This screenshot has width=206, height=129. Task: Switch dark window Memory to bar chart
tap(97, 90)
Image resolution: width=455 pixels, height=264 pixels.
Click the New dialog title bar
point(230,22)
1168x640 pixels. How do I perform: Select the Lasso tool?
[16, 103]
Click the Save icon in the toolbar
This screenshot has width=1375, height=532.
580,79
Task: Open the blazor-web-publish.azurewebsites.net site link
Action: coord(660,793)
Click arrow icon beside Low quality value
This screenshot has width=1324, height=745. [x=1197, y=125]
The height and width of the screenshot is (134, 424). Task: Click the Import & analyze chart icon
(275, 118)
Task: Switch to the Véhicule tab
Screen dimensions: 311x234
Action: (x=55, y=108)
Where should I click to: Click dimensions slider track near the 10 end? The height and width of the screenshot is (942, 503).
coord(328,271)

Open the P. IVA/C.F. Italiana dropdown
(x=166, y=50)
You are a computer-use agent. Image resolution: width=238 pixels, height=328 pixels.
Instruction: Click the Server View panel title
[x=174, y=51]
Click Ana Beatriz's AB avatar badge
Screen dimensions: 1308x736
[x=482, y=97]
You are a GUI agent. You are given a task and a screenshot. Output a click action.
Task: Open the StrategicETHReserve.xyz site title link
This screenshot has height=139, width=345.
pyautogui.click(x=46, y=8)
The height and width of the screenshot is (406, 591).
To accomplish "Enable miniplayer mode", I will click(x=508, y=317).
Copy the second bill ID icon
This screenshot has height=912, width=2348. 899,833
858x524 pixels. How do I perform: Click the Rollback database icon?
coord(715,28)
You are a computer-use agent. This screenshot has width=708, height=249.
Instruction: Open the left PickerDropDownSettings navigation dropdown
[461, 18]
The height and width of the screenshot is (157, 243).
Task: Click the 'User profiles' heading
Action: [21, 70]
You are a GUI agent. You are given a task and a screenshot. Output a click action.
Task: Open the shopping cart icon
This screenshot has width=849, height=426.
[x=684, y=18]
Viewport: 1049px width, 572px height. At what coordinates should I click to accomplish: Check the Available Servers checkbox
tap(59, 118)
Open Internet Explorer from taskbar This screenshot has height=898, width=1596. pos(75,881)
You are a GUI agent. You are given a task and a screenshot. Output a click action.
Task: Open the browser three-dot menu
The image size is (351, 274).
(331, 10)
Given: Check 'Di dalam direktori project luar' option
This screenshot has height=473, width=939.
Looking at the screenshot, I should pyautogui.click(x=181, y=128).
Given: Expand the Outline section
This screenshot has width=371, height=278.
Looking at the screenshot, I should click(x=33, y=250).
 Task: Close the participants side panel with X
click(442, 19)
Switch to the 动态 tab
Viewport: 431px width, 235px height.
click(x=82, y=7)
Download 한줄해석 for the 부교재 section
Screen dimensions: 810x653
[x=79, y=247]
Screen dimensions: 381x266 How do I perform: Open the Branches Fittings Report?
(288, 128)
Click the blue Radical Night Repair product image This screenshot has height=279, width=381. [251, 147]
=-=-=
§ **To be done**
Identify each line in the rows above that contains the string "title" and copy those lines, treating uppercase and lowercase letters as different.

§ **Written response**
Click the New dialog title bar
Instruction: Click the Server View panel title
Task: Open the StrategicETHReserve.xyz site title link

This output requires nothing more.